Evacuees Return as Punch of Hurricane Georges Fades
PASCAGOULA, Miss. — The whirlwind that had been Hurricane Georges began to disappear from the weather map Tuesday, but its story was still being written: Rains drenched Alabama and the Florida Panhandle, and evacuees slowly returned to find out what happened to their homes.
“I had waterfront property, waterback property, waterside property, water-everywhere property,” said 43-year-old postal worker Jayne Howell, who found her brick ranch house in Pascagoula awash in sewage, seaweed and branches.
Downgraded to just a tropical depression, Georges and its downpours moved northeast, into Georgia and South Carolina. The hurricane wind that ripped through the coast with gusts as high as 174 mph had dropped to 35 mph.
President Clinton declared the entire storm-damaged swath a disaster area and planned to visit as soon as recovery operations allowed. Power remained out to about 400,000 customers from Louisiana to Florida.
Rivers continued to overflow. The Pascagoula River at Merrill rose from 3.4 feet on Monday to 20.8 feet on Tuesday and was expected to swell to more than 26.5 feet later in the day, nearly 5 feet over flood stage.
Along the river, sheriff’s boats had to rescue residents trapped by the storm.
Some parts of the Alabama coast had received 2 1/2 feet of rain in addition to damaging wind. At the Dog River outside Mobile, where more than 100 boats capsized or were damaged, crews raked broken wood and other debris from the water.
After killing more than 370 people in the Caribbean, Georges was blamed for four deaths in the United States: an elderly woman who died in the heat while being evacuated from New Orleans; two people who were killed in Louisiana and Florida in fires caused by candles; and one person who died in an accident on a slick highway near Crestview, Fla.
Along the Gulf Coast, it will be a while before the damage is added up.
Still, the effects of the enormous, slow-moving storm were immense.
Most interstates reopened, though there was some flooding. Traffic lights were down and military police directed traffic. Utility crews worked to restore power.
In Biloxi, Miss., residents waited in the warm gray mist Tuesday morning in long lines at gas stations. Others trudged through debris-laden streets in search of open grocery stores or bags of ice. Many returned to their homes where streets were flooded and the hoods of cars poked just above the water.
In Biloxi and the surrounding area, fleets of utility trucks cruised the streets, many of them without working traffic lights, as homeowners picked up pine tree limbs in their front yards or simply surveyed the storm’s carnage: roofless houses, twisted highway signs, trees snapped in two like matchsticks and oyster shells washed up on lawns by tidal surges.

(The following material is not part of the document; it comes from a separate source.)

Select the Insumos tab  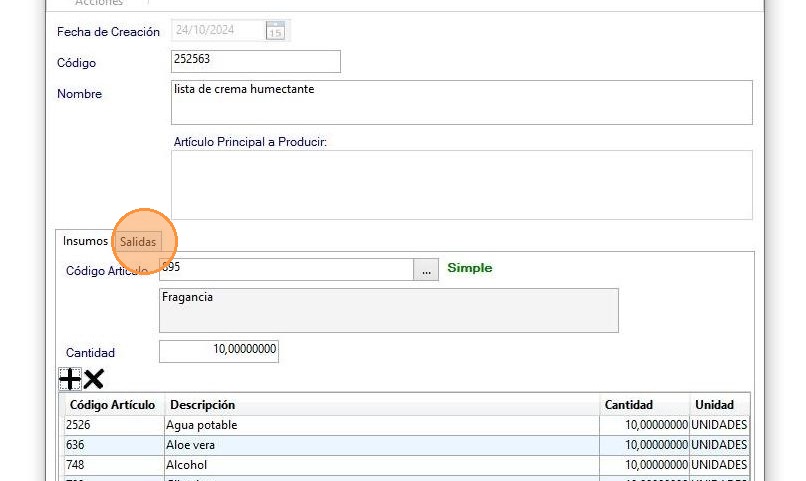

While many people who rode out the storm at shelters and hotels had gone home, many others, like Dottie Lyons, of Biloxi, remained stranded. Lyons tried unsuccessfully to return to her gray and white frame, three-bedroom home on Paradise Lane early Tuesday, only to find roads blocked by police and cars drifting in the flooded streets.

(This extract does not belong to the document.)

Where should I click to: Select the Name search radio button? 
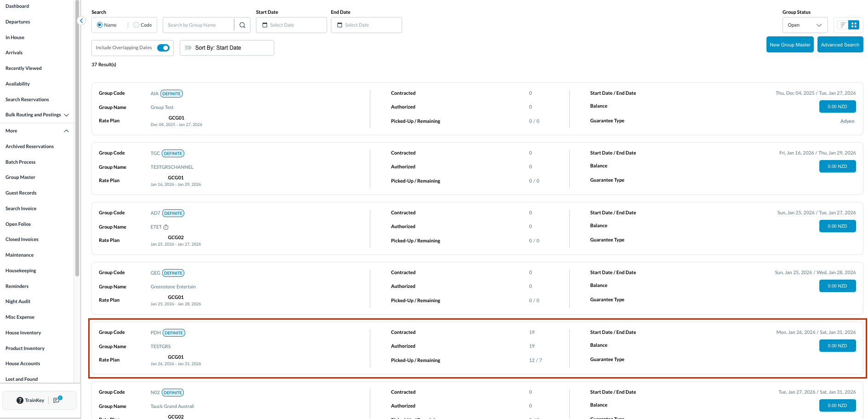tap(100, 25)
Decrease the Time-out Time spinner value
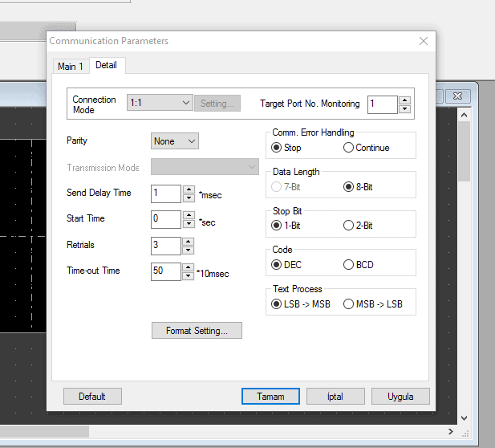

Some of those who fled were going back. In Mississippi, Red Cross shelter population of more than 15,000 dropped throughout the day. But some people would find their homes far from habitable.
At the beach in Pascagoula, Jackie Burrow was amazed that her brick home had only a little water damage. But amid the seaweed in her flower beds and shrubbery, she found debris from other houses: kitchen cabinets, aerosol cans, life jackets, a birdhouse, even a section of wall with the sockets still attached.